Since the market crash of 2008 the government has introduced many mortgage rule changes to tighten up lending and to contain home prices. During this time period they have failed to address the ease with which consumers can obtain unsecured debt which is the real problem that ultimately hurts consumers.
This fall they are set to come down with the biggest mortgage rule change yet to further try and dampen the housing market. Before we get into that we have come up with a short list here of all of the changes that have gone on over the last 8 years. If you feel like it is harder than ever to borrow money against a house then you are right. Take a look at this list below.
- Elimination of 100% financing on mortgages. You used to be able to obtain a mortgage for the full 100% price of the home you were purchasing. Now you can get the mortgage for 95% of the price and you then need to get a separate loan for the 5% difference.
- Elimination of high ratio rental property purchases. Financing used to be available to purchase rental properties up to 95%. Now this is restricted to 80% maximum.
- Reduction in refinances available. It wasn’t long ago that you could refinance your home up to 95% of its value – the same percentage financed as if you were to purchase a home. They then reduced this to 90%, 85% and then 80% in three subsequent years.
- Line of Credit limits reduced.

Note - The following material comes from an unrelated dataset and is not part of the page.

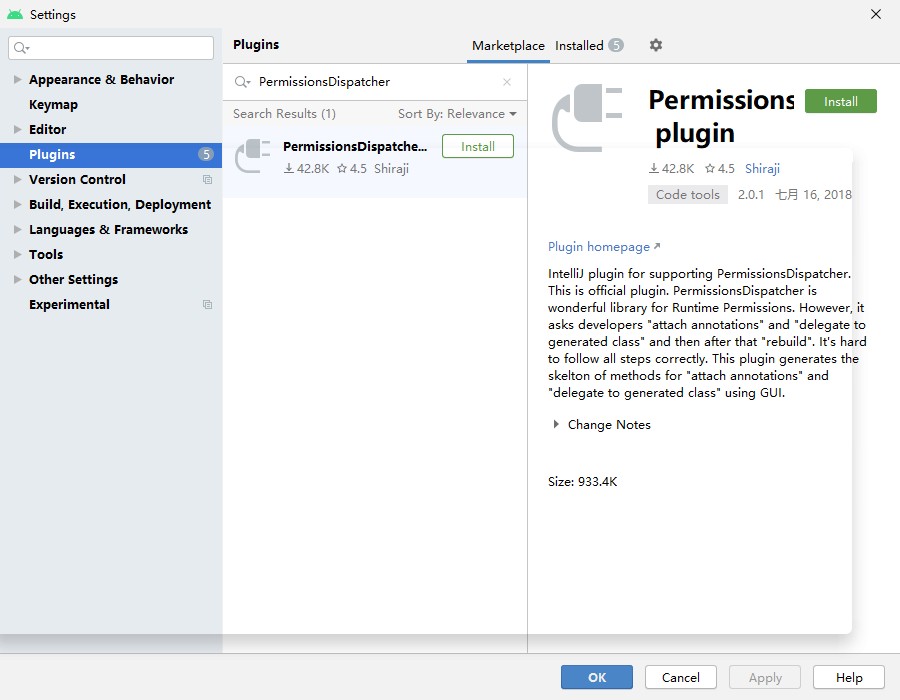
Task: Open the Sort By Relevance dropdown
Action: point(457,114)
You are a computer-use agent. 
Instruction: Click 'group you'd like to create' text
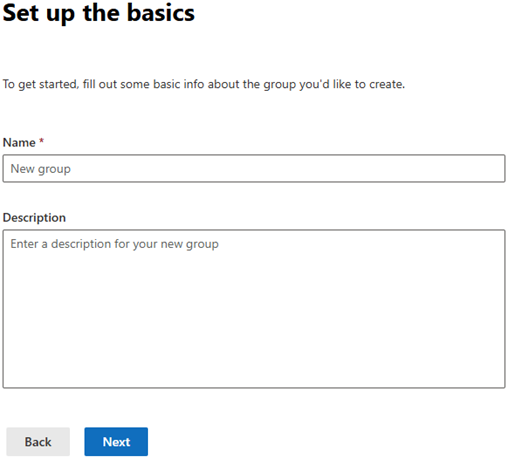coord(334,84)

At one point in time you could get a line of credit on a high ratio mortgage financed at over 80%. This was then drastically cut back to 65%.
- Stated income mortgages reduced. For self-employed borrowers who didn’t show enough income, stated income mortgages were a way to get a mortgage by stating a reasonable level of income that was higher than their net income. While you can still get this type of financing up to 90% on a high ratio purchase, for conventional purchases and refinances it has been reduced to 65% financing.
- Increased qualifying rate for high ratio mortgages. You used to be able to qualify for a high ratio mortgage at the rate you were paying regardless of the term you chose. So if you chose a one year rate then you got to qualify at that rate. Then the government decided that if you chose a term less than a 5 year fixed rate or you chose a variable rate that you would need to qualify at the 5 year posted rate. Then last year they decided that even if you chose a 5 year fixed rate you would still have to qualify at the 5 year posted rate. This rate currently sits at 4.84% and has drastically reduced what people qualify for.
- Increased qualifying rate for conventional mortgages. You used to be able to qualify for a conventional mortgage (20% down) at the rate you were paying regardless of the term you chose. Then the government decided that if you chose a term less than a 5 year fixed rate or you chose a variable rate that you would need to qualify at the 5 year posted rate of 4.84%.
- Reduced amortizations on mortgages. It was not long ago that you could get a 40 year high ratio mortgage. Then it was reduced to 35 years, 30 years and now 25 years if you put less than 20% down. If you have more than 20% down it is only slightly better with most lenders only offering a 30 year amortization.
- Maximum purchase price reduced on high ratio mortgages. For those of you looking to purchase a property with less than 20% down there used to be no cap on the price. Then the government decided that they would put a cap of $1 million on any mortgage where a consumer has less than 20% down.
- Debt ratios reduced. At one point in time you could borrow up to 44% of your income towards mortgage debt assuming you had a good credit score and no other debt. This was then reduced to 39% of your income regardless of what other debt you have or how good your credit score was.
- Equity lending essentially eliminated. In the past, if you had good credit, a good net worth and lots of equity in your home you could get a mortgage purely based on the equity you had. The lender was relying on the fact that you managed to maintain a great financial picture regardless of your income. These programs are now essentially gone even if you have 50% or more equity.
- Payments used for debt ratio calculations. Whenever you had a line of credit that was secured by your house or even if it was unsecured we used to be able to use the actual payment you were making in calculating your debt ratios. Now, as of one of the last few changes, if you have a line of credit secured by your house we are required to use a payment as if you are paying the benchmark rate of 4.84% amortized over 25 years. This is a significant difference from what you actually pay. Also if you have an unsecured line of credit or credit card we are required to use a payment of 3% of the balance rather than what you actually pay.
You would think that after all of this that the onslaught of changes would stop. Well it isn’t. The biggest mortgage rule change yet to come is that the government is proposing that anyone with 20% down will now have to qualify for their mortgage at a rate that is 2% higher than what they are actually paying. So if you are getting a rate of 3% on your mortgage we will be required to assess it as if you are paying a rate of 5%. What does this do to the numbers? Let’s say you have an income of $70,000 per year. You could currently qualify for a mortgage of $540,000 not taking into account any other property costs. Under the new proposed rules you would only qualify for a mortgage of $426,000. This is a drop of approximately $114,000 just because of the rule change and assuming nothing else changes.
So what does this mean for you? The proposed rule changes are not set in stone yet but there is a high chance they may come into place. This means if you are looking to purchase or refinance with 20% down or more now may be the time to consider getting your mortgage in place before your borrowing power is reduced.